▶ What the task requires
Reproduce verbatim the lines of the material below, starting at the line with "You are a GUI" and ending at the line with "Task: Click the match title header", both inclusive; skip the rest.

--- The data ---

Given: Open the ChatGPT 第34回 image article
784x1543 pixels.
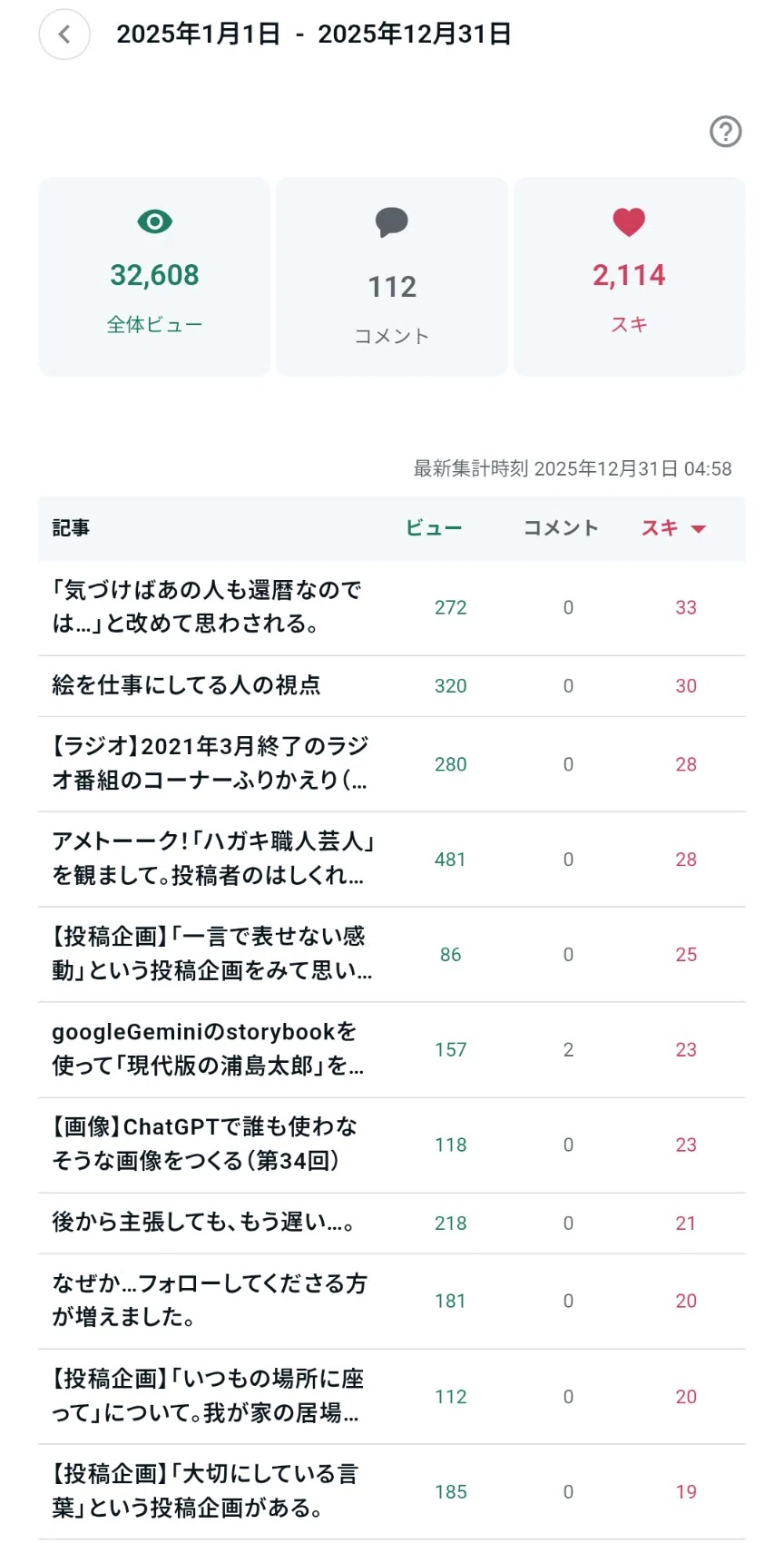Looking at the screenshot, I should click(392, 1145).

---
--- The data ---

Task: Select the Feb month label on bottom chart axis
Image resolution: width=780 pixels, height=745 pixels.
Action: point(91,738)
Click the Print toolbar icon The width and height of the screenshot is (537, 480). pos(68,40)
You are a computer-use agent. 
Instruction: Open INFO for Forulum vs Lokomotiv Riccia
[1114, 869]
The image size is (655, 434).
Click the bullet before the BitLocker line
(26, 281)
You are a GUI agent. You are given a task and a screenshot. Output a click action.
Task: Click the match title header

---

▶ Response for this exercise
You are a GUI agent. You are given a task and a screenshot. Output a click action.
Task: Click the match title header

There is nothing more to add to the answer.